*Text under study*:
────

Mary Laschinger -- Chairman and Chief Executive Officer

Thanks, Tom. Good morning, everyone, and thank you for joining us. The COVID-19 pandemic is taking a toll on everyone, both professionally and personally, and we hope you are all able to successfully navigate through the issues you are facing during these challenging times. As a company, we remain focused on ensuring the safety and well-being of our employees while continuing to safely and effectively serve our customers.

During today's call, in addition to reviewing our first-quarter 2020 financial results, we will provide an update on the impact of the pandemic is having on our business and the actions we are taking to address the rapidly changing environment. Turning now to our results for the first quarter. Our consolidated first-quarter 2020 results were highlighted by a significant improvement in both adjusted EBITDA and free cash flow as our optimization initiatives improve margins, reduced our overall cost structure, and lowered working capital. Consolidated reported net sales for the first quarter were $1.7 billion, down 12% compared to the prior-year period, with core revenues declining 13%.

Consolidated adjusted EBITDA for the first quarter was $36 million, up 78% year over year. The improvement in earnings was largely due to improved margins, lower supply chain, and selling expenses and one additional selling day. These benefits were somewhat offset by the earnings impact of volume declines. The coronavirus did not have a significant impact on our first-quarter operations or results.

I will speak to the nature of the coronavirus impact on the balance of the year in a few minutes. While Steve will provide more detailed information, I want to briefly comment now on our balance sheet and liquidity position. At the end of the quarter, we had $75 million in cash on hand, as well as, $286 million in borrowing capacity under our asset-based lending facility. We recently refinanced the ABL under substantially similar terms and extended the facility to 2025.

Our first-quarter free cash flow generation enabled a reduction in our net debt to adjusted EBITDA ratio from 4.1 times at the year-end 2019 to 3.5 times at the end of March 2020. I would now like to turn it over to Sal, who will take you through our first-quarter performance by segment.

Sal Abbate -- Chief Operating Officer

Thank you, Mary, and good morning, everyone. In the first quarter, packaging's core revenues were down 6% year over year, which is an improvement from the fourth quarter of 2019, although, market conditions in the U.S. have become more challenging. Industry box shipments were up in the first quarter, partly due to panic buying in March.

────

*Task brief*: Please carry on the first-quarter 2020 earnings call transcript above, picking up right after its final sentence.

*Available data*:
────

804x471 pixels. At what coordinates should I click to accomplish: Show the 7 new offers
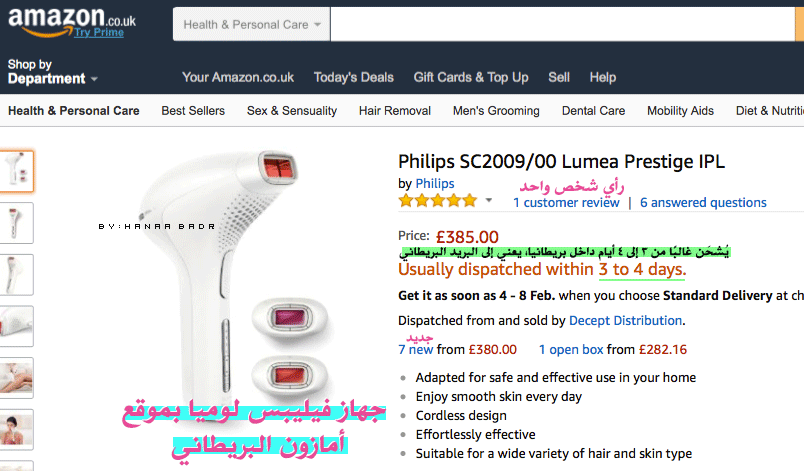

────

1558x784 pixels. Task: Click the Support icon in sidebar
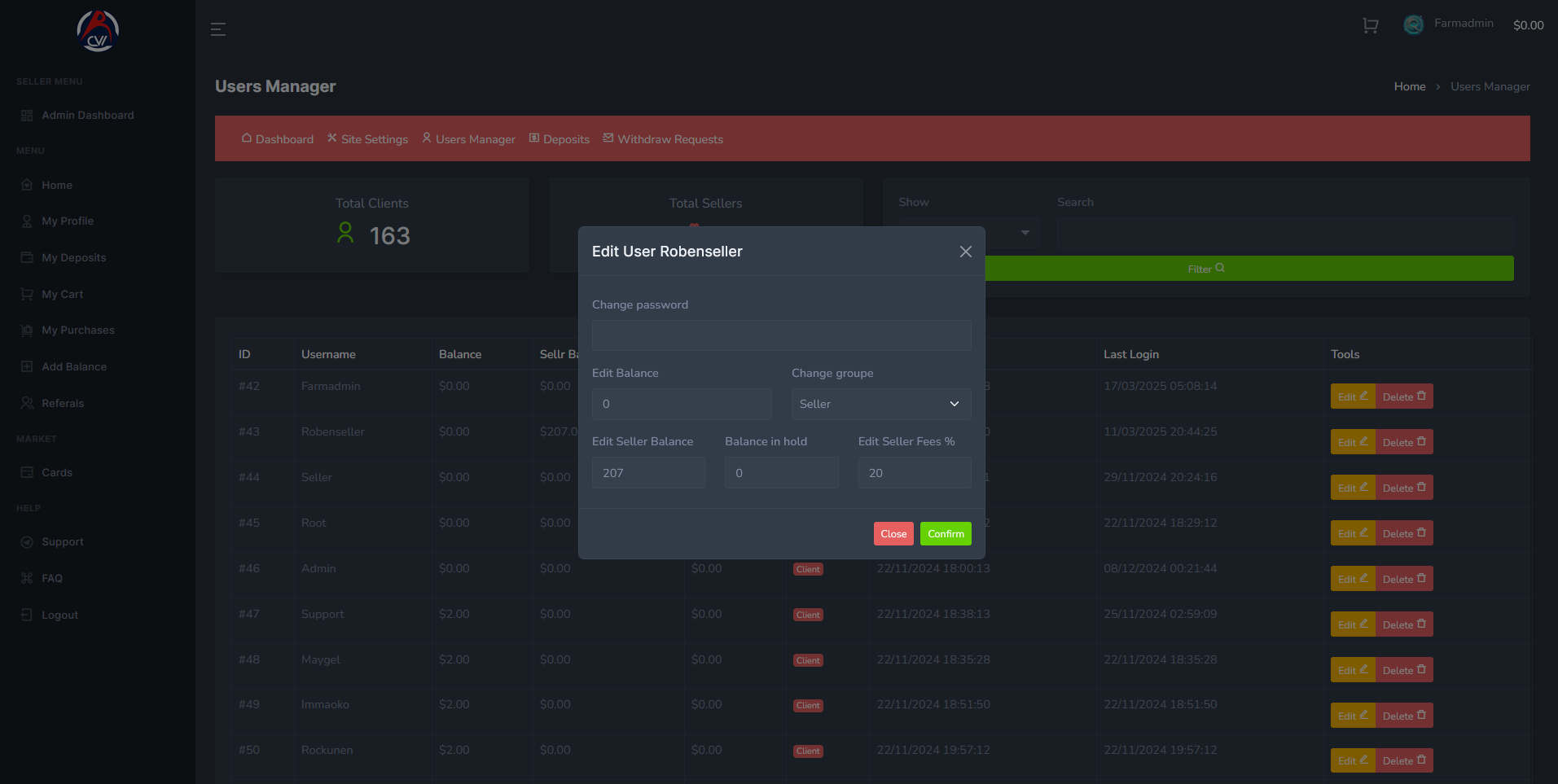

────

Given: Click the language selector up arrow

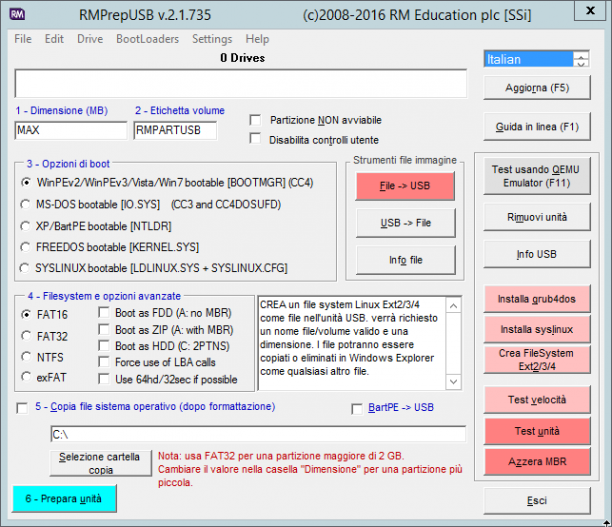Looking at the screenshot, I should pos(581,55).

────

*Result for this exercise*:
However, pricing pressures in the corrugated category contributed to an overall market decline. Packaging was also affected by the slowdown in the industrial manufacturing sector. Packaging's adjusted EBITDA increased 24% year over year. Despite the revenue decline, our business optimization initiatives, improved margins and lowered our expenses, resulting in packaging's adjusted EBITDA margins improving from 5.7% in the first quarter of 2019 to 7.4% in the first quarter of 2020.

Moving on to our facility solutions segment. Core revenues were down 14% year over year, which was in line with our expectations. The first-quarter revenue decline was due to the repositioning of this segment for success in 2019 by making strategic customer choices to better align with our supply chain strengths, as well as, market, product, and customer dynamics. These choices have resulted in facility solutions becoming a smaller but more profitable business, as demonstrated by our first-quarter results.

Our adjusted EBITDA more than doubled year over year due to improved margins from our strategic repositioning, which lowered supply chain and selling expenses. Switching to our print segment. Secular pressures driven by lower demand continue to affect our revenues. Print core revenues declined 19.6% in the first quarter.

This decline was driven by market dynamics, as well as, our continued decisions regarding customers, suppliers, products, and service requirements. The print segment's adjusted EBITDA was up nearly 56% year over year due to lower expenses and better margins, partially offset by the earnings impact of the revenue decline. The publishing segment's core revenues decreased nearly 22% in the first quarter. Similar to print, publishing was impacted by continued secular declines in market volumes, but also by changes in order patterns due to customer consolidation, digital advertising, and other factors, as well as, credit reasons.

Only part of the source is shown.